Andreas Vesalius born in Brussels

The Renaissance scientist, known for ‘De Humanis Corporis Fabrica Libri Septem was born on 31 December 1514.

Andreas Vesalius. Lithograph by E. Milster after E. J. C. Hamman, 1849. Wellcome Collection.

The great Renaissance scientist is regarded as the founder of the modern study of human anatomy. His name in Flemish was Andries Van Wesel. The Brussels in which he grew up and went to school, in the former duchy of Brabant, was ruled by the Spanish Habsburgs and his father was pharmacist, or drug specialist, to the Emperor Charles V. At 15, in 1529 he was sent to the University of Louvain and at 19 in 1533 he went to the medical school at the University of Paris, where he studied human bones from cemeteries and dissected some human bodies. He went back to Louvain in 1536 and then in the following year to Italy and the University of Padua, which had a tradition of encouraging freedom of thought and experiment. Copernicus had studied there and later Galileo was professor of mathematics. William Harvey, discoverer of the circulation of the blood, was one of its graduates in medicine.

Vesalius made such an impression in Padua that the day after receiving his doctorate in medicine he was appointed to lecture on surgery and anatomy. He dissected human cadavers and created anatomical charts of the human body to help his students. The parts of the body were labelled in a mixture of Greek, Latin, Arabic and Hebrew. He also published a textbook on dissection and a book on an improved method of blood-letting, then widely used in medical treatment. His appointment to the medical faculty was renewed in 1539 with a substantial increase in his salary and a note that his students held him in profound admiration. A judge in the criminal court in Padua had become so interested in Vesalius’ work that he started supplying him with bodies of executed criminals, which gave the anatomist more corpses to work on. Sometimes a prisoner’s execution was delayed to suit Vesalius’ workload.

Vesalius was coming to see that current theory was far too heavily dependent on Galen, the Greek anatomist of the second century AD, who had been physician to the Roman Emperors Marcus Aurelius and Septimius Severus. Galen had learned much from treating injured gladiators and had dissected the bodies of animals, but dissecting human bodies was forbidden in the Roman Empire. Galen was a pagan, but he believed there was only one God, which helped to make his books accepted as authoritative all through the Christian centuries in the Middle Ages.

Vesalius, 'De Humani Corporis Fabrica Epitome'. Wellcome Collection.

Vesalius’ dissections convinced him that much of Galen’s teaching about human bodies had been based on dissections of monkeys and was misleading. He once remarked that very little was being currently offered to students of anatomy that could not be better taught by a butcher in his shop. In 1542 he went to Venice to oversee, probably in Titian’s studio, the preparation of drawings to illustrate what proved to be his major work, De humani corporis fabrica libri septem (‘Seven Books on the Structure of the Human Body’), which was published in 1543. The Fabrica dealt with the bones, the muscles, the nervous system, the liver and kidneys, the heart and blood vessels, the reproductive organs, the skull and the brain. After some initial doubt, it was hugely admired and frequently reprinted, as a far more accurate and comprehensive treatment of human anatomy than any previous work. He presented a copy to Charles V, who appointed him as a physician to the imperial court.

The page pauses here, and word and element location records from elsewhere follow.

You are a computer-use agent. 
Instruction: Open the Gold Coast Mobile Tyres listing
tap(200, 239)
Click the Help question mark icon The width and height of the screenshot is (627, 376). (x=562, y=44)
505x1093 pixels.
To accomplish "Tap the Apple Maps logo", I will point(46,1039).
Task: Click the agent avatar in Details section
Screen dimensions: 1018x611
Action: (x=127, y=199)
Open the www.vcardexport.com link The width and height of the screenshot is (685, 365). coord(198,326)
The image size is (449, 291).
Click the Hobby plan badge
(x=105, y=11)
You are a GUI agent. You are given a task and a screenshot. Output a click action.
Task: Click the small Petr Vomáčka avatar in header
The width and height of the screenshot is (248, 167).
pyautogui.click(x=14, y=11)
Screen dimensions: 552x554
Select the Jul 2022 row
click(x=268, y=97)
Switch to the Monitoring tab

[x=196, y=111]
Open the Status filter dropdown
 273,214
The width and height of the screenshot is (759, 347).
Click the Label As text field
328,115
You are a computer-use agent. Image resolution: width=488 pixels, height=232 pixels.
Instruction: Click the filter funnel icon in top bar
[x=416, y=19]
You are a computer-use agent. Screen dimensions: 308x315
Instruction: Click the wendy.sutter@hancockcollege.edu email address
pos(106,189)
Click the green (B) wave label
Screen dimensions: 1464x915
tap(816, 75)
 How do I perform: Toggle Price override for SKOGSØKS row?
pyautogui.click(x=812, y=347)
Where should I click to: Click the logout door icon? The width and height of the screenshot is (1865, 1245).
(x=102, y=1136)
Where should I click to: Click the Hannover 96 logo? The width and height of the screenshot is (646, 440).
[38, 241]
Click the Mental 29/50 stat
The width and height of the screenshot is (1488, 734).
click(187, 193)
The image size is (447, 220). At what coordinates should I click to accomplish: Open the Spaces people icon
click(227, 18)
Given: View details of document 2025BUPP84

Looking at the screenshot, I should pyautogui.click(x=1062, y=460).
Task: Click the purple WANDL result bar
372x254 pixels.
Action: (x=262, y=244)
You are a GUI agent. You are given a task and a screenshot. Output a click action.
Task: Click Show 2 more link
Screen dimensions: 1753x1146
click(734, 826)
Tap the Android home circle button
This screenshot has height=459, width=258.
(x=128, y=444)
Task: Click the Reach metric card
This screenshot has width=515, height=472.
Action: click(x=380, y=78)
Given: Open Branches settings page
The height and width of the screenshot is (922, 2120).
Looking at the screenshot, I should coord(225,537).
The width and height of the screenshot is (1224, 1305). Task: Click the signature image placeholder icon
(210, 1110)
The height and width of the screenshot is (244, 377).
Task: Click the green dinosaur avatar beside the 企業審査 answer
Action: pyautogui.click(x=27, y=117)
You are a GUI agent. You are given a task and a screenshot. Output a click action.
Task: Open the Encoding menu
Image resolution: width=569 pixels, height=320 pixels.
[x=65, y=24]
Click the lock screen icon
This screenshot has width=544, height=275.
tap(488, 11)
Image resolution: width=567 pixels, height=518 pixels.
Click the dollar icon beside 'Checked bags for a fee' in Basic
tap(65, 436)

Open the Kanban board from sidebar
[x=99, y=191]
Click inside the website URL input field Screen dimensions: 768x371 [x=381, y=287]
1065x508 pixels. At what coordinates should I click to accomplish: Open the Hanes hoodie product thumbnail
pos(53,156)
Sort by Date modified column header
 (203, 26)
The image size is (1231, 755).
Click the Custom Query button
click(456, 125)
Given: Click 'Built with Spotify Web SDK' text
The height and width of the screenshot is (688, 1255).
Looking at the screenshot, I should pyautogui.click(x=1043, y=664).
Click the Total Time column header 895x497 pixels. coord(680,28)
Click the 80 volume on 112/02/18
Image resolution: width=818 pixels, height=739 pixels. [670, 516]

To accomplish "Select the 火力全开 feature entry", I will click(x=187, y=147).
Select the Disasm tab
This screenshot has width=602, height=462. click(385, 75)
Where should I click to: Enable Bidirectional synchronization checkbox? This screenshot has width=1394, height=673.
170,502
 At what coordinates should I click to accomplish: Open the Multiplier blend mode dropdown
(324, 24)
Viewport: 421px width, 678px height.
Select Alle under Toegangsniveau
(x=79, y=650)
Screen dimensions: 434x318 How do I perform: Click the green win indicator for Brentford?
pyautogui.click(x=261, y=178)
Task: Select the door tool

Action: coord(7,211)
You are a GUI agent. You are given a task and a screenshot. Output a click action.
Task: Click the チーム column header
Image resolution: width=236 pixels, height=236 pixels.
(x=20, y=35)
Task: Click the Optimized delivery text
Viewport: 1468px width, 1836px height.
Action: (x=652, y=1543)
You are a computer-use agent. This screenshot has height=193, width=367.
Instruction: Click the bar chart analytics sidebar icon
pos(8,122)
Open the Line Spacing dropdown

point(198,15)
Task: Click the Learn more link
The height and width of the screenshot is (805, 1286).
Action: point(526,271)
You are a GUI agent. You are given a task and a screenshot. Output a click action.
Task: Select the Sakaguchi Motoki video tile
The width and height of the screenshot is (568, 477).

In 1544 Vesalius married Anne von Hamme, who came from a rich Brussels family and bore him a daughter. His position at Charles V’s court was a mixed blessing, involving him in wearing consultations with the emperor and other patients about boring routine ailments, but after Charles abdicated in 1555 Vesalius went to be a court physician to Philip II of Spain in Madrid. He took every opportunity he could to teach anatomy and carry out post-mortems and, serving with the imperial army, he introduced effective new surgical techniques to treat wounds. Such was his reputation that when Henry II of France was severely injured in the head in a joust in 1559 it was Vesalius who was summoned urgently to take charge, though he was not able to save the king’s life.

Vesalius decided to make a pilgrimage to the Holy Land in 1564, going by way of Venice and Cyprus. It is not clear whether he reached Palestine or not, but either on the way there or on the way back he fell so seriously ill that he was put ashore on the Greek island of Zakinthos, then under Venetian control. He died there in 1564, aged 49, and it was probably there that he was buried. There is no report of anyone attempting to dissect him.